Não são apenas jornais, sedentos por dinheiro novo, que buscam alcançar sucesso com algo já praticado no passado. Em novembro, o nativo digital BuzzFeed fez um investimento que salta aos olhos: desenvolvimento de produtos licenciados. Pouco tempo depois, lançou um laboratório de e-commerce denominado BuzzFeed Product Lab. Graças a um estudo por meio do Facebook, identificou, por exemplo, o interesse por pessoas que buscam com grande frequência presentes a serem enviados a seus amigos. Em menos de um ano, já são 12 profissionais trabalhando no núcleo, que já tem um blockbuster, um livro de receitas: entre novembro e janeiro, estima-se que já foram vendidas 100.000 obras.
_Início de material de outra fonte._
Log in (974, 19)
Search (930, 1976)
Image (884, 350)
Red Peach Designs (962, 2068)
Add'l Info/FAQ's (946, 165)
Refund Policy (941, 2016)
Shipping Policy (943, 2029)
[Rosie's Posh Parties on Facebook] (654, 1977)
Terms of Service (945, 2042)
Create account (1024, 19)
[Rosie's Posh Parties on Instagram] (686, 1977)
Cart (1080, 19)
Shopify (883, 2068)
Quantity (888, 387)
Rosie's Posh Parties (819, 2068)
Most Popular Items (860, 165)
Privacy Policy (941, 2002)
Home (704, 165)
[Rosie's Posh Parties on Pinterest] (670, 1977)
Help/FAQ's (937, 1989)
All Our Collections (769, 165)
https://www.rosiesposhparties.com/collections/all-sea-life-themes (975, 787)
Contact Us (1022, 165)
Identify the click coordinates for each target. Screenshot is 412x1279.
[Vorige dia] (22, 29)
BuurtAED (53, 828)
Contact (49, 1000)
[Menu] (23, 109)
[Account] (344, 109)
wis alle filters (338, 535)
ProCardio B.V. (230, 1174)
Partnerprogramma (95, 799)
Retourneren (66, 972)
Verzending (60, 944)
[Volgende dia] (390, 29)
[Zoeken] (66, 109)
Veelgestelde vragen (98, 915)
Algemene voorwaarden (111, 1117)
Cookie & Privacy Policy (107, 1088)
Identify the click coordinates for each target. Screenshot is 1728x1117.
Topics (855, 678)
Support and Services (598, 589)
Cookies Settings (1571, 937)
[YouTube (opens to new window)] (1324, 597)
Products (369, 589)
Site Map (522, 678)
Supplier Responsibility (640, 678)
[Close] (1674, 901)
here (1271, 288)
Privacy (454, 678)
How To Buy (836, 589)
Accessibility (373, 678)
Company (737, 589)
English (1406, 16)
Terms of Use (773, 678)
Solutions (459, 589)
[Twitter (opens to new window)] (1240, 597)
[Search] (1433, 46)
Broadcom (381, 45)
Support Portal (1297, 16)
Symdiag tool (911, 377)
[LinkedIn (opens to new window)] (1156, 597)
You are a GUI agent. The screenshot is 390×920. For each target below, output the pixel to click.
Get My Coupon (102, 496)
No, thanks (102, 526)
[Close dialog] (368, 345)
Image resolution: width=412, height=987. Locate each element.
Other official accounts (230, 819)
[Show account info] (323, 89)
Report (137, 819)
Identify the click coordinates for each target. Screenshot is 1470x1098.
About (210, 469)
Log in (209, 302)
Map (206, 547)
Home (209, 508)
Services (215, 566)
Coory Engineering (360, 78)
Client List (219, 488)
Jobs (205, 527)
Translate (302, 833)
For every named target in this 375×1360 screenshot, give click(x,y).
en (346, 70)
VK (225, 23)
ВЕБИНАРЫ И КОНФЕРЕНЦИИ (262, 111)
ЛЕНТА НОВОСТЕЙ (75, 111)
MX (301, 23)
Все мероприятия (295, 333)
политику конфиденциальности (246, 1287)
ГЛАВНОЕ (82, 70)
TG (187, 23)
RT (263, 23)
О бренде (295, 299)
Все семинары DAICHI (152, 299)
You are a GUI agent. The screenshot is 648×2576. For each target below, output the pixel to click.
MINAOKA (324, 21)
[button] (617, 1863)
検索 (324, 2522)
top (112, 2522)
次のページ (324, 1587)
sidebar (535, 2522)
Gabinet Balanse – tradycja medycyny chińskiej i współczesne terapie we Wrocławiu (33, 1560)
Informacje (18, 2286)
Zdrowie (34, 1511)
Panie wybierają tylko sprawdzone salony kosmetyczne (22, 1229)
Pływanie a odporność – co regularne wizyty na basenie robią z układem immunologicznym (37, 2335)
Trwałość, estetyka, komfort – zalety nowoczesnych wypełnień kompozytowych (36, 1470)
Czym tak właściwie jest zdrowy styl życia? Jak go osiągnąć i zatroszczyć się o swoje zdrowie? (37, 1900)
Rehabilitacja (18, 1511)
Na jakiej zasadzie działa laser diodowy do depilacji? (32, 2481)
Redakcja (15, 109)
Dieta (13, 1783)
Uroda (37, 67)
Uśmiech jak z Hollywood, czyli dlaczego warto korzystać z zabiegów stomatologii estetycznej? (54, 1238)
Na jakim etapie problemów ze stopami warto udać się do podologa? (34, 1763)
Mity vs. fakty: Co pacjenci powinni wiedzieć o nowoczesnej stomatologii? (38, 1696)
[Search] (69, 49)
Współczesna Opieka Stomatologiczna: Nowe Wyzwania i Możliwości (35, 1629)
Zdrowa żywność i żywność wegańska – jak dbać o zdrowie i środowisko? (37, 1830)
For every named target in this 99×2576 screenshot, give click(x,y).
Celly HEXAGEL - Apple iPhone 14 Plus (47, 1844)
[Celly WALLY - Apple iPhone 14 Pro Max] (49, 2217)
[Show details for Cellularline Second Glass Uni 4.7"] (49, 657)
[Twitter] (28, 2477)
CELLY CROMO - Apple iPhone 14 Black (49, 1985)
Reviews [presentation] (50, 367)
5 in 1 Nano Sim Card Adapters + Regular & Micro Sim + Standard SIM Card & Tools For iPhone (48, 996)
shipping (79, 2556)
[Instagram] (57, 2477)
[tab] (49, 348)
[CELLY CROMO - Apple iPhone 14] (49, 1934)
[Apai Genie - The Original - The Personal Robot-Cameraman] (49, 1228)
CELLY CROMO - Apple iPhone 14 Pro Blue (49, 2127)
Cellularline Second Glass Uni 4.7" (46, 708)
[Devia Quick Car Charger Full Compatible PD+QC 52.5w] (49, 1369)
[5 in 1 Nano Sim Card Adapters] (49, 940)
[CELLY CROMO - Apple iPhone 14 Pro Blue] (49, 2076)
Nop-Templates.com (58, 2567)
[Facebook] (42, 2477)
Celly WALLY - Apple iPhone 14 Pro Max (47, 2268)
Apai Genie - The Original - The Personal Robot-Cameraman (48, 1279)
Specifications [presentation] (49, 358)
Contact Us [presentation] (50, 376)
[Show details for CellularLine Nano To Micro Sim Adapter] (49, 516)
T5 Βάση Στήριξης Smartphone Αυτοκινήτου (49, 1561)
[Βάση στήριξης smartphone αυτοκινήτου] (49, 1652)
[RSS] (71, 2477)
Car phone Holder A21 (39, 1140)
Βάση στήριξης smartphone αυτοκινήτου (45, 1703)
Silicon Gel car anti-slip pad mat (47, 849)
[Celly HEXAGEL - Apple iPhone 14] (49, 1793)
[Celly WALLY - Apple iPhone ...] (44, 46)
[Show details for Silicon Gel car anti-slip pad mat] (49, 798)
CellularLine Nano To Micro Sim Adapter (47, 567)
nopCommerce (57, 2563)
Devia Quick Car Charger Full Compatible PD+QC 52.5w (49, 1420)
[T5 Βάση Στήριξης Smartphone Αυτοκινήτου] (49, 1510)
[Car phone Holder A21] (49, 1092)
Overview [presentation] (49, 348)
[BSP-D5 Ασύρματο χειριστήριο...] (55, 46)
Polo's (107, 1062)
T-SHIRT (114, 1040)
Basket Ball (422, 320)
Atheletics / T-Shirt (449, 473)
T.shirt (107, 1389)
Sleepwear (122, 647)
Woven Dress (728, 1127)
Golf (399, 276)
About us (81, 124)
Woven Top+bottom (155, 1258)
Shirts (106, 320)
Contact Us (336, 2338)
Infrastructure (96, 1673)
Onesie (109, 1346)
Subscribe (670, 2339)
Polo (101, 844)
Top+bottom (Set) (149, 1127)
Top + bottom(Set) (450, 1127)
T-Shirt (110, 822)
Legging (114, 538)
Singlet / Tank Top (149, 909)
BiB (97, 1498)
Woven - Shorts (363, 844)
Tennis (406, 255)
Fuck Shit Shop, loja virtual de itens variados — de canecas a camisetas, é um item concebido pelo Product Lab. É um dos muitos passos dados pela empresa na diversificação de modelo de negócios.
A agrura dos profissionais de Comunicação precisa ser extinta por protagonistas e companhias que operem por lógicas de experimentação rápidas e úteis ao consumidor que, se mostrarem promissoras, vão receber investimentos. A ideia é ampliar o modelo de negócio para fortalecer a investigação, manter a excelência de companhias na busca diária e eterna por relevância e qualidade e enaltecer a nítida distância de uma informação dos boatos. Oportunidades não vão faltar. O próximo passo foi dado: debate sobre o assunto, em setembro, durante o Social Media Week, em São Paulo. Os leitores, provavelmente, vão agradecer.